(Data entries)
----

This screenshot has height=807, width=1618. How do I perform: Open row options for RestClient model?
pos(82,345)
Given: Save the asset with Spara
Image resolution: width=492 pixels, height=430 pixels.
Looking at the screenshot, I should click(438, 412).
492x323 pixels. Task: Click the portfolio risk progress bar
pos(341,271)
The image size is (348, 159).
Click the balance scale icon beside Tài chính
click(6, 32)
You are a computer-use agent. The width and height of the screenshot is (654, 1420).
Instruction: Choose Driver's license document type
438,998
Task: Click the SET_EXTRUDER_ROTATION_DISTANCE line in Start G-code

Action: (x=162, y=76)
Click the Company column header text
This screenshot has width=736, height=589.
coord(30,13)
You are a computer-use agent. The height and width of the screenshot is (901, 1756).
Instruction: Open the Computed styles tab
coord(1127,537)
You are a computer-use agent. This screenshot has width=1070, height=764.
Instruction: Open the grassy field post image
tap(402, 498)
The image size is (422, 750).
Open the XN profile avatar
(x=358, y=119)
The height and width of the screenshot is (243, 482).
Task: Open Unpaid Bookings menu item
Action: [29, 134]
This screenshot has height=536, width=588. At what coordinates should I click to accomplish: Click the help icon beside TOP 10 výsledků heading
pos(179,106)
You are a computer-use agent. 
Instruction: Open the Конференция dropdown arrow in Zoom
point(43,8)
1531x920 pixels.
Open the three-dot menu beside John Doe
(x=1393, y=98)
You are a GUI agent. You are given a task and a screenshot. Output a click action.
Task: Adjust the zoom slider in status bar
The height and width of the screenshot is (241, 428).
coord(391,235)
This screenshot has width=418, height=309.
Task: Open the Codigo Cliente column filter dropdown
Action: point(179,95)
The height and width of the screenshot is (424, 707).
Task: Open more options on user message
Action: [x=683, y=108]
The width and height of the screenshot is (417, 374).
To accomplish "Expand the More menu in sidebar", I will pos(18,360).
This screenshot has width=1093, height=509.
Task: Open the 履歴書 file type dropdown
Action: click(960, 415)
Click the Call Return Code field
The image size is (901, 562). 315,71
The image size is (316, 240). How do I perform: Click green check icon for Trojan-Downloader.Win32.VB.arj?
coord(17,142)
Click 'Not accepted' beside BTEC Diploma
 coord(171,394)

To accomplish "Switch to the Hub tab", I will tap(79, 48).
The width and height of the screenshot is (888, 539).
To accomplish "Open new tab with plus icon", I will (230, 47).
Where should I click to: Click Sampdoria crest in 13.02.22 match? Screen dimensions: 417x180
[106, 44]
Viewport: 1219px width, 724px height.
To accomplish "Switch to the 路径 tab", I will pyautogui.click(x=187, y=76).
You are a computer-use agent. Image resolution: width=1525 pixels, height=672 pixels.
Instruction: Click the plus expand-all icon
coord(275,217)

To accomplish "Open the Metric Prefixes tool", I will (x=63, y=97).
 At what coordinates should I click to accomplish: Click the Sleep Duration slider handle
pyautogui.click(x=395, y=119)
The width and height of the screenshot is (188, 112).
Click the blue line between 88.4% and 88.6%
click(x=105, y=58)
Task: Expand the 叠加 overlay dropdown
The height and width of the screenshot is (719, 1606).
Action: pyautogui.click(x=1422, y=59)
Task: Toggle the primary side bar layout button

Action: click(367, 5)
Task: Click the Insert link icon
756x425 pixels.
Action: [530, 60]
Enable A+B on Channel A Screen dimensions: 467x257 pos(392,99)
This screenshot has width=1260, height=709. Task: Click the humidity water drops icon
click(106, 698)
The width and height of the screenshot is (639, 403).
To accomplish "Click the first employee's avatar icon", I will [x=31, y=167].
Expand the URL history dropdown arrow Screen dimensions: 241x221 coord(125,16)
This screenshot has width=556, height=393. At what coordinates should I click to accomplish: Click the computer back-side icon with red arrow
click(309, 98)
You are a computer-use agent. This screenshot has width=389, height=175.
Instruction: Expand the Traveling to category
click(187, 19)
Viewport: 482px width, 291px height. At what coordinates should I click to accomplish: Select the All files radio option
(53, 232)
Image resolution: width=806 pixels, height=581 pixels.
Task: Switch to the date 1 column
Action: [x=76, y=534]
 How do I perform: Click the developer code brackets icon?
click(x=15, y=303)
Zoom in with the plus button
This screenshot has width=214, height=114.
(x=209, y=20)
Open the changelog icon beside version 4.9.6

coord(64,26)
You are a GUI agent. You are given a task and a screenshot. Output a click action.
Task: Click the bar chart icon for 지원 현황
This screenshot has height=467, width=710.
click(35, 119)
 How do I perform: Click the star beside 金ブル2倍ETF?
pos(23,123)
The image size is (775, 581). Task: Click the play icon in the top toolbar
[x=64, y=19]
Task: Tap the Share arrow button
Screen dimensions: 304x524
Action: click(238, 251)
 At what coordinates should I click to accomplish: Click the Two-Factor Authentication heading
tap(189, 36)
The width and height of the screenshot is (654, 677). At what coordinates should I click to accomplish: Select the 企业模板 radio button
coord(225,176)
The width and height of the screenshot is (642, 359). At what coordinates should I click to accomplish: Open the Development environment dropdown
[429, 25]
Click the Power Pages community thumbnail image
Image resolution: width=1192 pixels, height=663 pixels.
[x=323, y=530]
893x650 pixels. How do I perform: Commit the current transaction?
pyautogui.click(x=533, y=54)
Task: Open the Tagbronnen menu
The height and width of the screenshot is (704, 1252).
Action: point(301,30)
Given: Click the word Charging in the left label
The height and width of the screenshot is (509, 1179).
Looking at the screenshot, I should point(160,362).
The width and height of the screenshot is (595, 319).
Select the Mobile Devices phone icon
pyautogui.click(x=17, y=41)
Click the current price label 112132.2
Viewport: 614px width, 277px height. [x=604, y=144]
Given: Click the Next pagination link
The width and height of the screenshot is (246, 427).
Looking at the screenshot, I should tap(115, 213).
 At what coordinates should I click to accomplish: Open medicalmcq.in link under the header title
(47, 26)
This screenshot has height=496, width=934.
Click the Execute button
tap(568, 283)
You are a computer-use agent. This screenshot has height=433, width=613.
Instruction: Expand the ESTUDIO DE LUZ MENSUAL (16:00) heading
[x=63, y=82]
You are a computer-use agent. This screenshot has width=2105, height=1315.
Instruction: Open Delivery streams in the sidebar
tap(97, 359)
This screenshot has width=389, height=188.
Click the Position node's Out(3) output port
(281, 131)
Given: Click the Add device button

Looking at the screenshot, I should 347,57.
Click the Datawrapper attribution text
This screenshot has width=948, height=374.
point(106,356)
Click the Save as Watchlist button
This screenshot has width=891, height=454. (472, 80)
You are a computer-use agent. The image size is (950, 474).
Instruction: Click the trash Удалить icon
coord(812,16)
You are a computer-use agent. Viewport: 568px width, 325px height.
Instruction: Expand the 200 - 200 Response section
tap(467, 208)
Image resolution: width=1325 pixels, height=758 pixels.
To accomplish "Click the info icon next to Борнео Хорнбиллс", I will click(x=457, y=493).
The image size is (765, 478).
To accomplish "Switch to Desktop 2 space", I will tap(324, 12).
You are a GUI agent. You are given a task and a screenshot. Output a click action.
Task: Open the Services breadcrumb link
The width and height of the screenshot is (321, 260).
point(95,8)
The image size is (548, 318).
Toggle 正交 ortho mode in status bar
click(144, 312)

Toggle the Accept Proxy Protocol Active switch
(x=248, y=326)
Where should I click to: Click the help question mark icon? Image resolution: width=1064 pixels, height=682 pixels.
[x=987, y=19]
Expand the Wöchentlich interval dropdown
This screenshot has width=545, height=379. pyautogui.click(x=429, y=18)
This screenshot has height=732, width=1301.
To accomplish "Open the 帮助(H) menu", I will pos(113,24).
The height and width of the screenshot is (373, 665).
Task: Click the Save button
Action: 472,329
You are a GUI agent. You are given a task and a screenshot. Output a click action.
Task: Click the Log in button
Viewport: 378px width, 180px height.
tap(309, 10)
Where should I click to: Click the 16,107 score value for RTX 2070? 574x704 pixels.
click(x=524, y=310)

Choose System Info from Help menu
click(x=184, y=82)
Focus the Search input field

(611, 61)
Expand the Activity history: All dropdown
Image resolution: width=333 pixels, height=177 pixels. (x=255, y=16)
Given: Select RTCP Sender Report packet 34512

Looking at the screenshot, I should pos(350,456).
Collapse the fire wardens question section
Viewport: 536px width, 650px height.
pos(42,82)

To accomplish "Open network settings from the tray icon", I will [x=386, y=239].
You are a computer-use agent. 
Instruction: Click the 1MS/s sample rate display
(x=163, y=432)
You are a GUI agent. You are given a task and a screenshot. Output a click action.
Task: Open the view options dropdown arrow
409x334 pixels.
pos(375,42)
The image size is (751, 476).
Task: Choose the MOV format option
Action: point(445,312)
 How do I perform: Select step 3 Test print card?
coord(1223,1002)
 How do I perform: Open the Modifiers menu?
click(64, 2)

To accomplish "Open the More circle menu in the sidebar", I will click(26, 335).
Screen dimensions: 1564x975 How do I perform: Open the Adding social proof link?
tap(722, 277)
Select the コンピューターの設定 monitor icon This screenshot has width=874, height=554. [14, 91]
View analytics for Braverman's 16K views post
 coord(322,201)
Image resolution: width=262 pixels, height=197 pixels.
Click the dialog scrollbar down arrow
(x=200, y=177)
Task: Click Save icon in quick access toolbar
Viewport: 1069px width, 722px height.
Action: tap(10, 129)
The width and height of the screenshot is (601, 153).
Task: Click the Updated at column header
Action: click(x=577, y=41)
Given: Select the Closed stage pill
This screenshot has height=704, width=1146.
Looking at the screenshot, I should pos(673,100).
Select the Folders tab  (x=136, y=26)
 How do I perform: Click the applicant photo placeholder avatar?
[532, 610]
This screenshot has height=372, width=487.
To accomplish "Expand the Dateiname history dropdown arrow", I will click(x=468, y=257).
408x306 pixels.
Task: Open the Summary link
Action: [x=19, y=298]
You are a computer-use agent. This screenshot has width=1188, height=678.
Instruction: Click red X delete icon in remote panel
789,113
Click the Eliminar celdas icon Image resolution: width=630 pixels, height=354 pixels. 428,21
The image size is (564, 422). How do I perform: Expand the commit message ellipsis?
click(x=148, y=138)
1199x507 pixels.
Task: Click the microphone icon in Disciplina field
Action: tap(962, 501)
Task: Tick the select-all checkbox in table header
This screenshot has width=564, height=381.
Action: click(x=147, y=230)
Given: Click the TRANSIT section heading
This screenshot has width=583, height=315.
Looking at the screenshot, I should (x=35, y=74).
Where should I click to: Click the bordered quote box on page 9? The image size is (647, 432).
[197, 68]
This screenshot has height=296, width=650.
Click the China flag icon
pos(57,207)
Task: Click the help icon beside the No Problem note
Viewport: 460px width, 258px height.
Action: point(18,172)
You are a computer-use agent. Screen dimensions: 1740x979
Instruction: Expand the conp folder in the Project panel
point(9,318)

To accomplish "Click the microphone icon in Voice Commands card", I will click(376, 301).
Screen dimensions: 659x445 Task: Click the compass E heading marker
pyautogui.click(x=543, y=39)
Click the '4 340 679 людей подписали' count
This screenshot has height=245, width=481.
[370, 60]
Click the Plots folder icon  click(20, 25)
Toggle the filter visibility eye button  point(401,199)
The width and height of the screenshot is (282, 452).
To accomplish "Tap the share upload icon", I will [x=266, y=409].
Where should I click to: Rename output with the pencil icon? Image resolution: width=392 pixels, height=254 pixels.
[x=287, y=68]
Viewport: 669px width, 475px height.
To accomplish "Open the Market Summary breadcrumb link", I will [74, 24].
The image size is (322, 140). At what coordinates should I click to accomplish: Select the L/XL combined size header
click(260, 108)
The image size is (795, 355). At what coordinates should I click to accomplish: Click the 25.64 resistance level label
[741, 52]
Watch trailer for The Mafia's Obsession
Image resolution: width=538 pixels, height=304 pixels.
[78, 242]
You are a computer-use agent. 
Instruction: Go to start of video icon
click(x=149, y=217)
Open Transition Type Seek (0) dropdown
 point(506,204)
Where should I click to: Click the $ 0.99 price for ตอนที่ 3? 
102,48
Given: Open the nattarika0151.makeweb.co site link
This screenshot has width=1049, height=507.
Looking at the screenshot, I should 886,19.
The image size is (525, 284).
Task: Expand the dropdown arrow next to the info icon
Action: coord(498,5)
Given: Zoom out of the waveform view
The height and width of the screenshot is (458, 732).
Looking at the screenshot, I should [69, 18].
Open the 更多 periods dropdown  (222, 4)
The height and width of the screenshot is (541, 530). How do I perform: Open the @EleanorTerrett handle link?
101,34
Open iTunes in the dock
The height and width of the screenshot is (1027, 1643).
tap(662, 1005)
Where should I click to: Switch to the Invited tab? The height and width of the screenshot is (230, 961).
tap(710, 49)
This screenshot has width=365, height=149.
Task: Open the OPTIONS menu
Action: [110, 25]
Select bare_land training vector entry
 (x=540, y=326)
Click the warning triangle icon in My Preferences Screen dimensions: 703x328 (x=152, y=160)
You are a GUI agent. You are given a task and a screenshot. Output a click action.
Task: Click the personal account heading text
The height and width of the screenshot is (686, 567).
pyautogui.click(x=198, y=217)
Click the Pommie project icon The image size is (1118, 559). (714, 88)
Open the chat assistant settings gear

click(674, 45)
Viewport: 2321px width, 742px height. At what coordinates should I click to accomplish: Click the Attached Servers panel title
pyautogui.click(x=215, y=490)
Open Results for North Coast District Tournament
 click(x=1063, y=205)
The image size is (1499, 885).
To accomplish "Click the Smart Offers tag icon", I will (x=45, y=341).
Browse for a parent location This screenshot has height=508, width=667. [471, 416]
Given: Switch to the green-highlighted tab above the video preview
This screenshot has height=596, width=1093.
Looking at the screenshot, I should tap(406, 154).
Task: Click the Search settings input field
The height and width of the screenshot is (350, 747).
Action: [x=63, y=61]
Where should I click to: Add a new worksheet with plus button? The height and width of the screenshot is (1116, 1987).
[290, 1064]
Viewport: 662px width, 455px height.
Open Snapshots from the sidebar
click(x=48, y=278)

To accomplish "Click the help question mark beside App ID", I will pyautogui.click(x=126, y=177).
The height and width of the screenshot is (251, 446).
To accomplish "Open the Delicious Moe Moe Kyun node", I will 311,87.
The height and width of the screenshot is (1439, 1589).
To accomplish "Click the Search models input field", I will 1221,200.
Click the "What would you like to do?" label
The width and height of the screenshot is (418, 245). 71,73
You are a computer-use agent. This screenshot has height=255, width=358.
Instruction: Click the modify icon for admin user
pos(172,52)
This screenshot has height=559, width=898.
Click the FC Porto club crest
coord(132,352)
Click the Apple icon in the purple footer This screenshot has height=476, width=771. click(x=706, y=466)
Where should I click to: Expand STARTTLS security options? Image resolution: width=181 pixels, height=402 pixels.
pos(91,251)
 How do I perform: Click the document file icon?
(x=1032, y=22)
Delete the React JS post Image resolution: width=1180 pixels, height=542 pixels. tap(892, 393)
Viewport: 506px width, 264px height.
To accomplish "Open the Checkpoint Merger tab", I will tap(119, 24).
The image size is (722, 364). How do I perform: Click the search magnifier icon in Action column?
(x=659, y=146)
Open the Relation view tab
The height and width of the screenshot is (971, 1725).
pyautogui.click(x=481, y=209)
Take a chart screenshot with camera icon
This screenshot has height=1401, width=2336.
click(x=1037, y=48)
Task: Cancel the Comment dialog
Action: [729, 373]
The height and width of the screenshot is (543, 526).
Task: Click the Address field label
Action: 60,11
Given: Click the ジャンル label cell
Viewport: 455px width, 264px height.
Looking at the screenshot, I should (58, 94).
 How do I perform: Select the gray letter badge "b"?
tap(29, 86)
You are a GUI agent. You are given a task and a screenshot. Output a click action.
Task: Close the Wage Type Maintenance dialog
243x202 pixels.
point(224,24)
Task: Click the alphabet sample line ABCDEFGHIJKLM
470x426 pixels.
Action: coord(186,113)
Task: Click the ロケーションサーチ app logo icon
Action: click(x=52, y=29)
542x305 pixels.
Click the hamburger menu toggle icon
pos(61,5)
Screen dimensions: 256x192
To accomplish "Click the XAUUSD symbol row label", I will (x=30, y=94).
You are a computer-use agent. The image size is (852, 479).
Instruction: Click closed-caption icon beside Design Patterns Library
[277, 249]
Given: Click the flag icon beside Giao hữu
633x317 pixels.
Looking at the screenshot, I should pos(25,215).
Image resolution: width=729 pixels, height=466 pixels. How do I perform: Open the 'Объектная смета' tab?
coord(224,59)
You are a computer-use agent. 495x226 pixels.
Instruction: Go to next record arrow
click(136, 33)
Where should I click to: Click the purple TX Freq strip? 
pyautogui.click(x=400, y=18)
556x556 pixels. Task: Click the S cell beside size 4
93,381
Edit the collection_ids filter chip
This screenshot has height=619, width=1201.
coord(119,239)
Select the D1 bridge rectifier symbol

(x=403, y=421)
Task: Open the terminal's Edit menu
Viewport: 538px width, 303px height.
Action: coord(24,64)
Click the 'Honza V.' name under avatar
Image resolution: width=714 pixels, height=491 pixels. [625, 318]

----

→ **TASK**: Copy the entries word for word, starting at the line containing "The image size is (1499, 885)." and ending with the line containing "I will 311,87.", both included.

→ **RESPONSE BELOW**:
The image size is (1499, 885).
To accomplish "Click the Smart Offers tag icon", I will (x=45, y=341).
Browse for a parent location This screenshot has height=508, width=667. [471, 416]
Given: Switch to the green-highlighted tab above the video preview
This screenshot has height=596, width=1093.
Looking at the screenshot, I should tap(406, 154).
Task: Click the Search settings input field
The height and width of the screenshot is (350, 747).
Action: [x=63, y=61]
Where should I click to: Add a new worksheet with plus button? The height and width of the screenshot is (1116, 1987).
[290, 1064]
Viewport: 662px width, 455px height.
Open Snapshots from the sidebar
click(x=48, y=278)

To accomplish "Click the help question mark beside App ID", I will pyautogui.click(x=126, y=177).
The height and width of the screenshot is (251, 446).
To accomplish "Open the Delicious Moe Moe Kyun node", I will 311,87.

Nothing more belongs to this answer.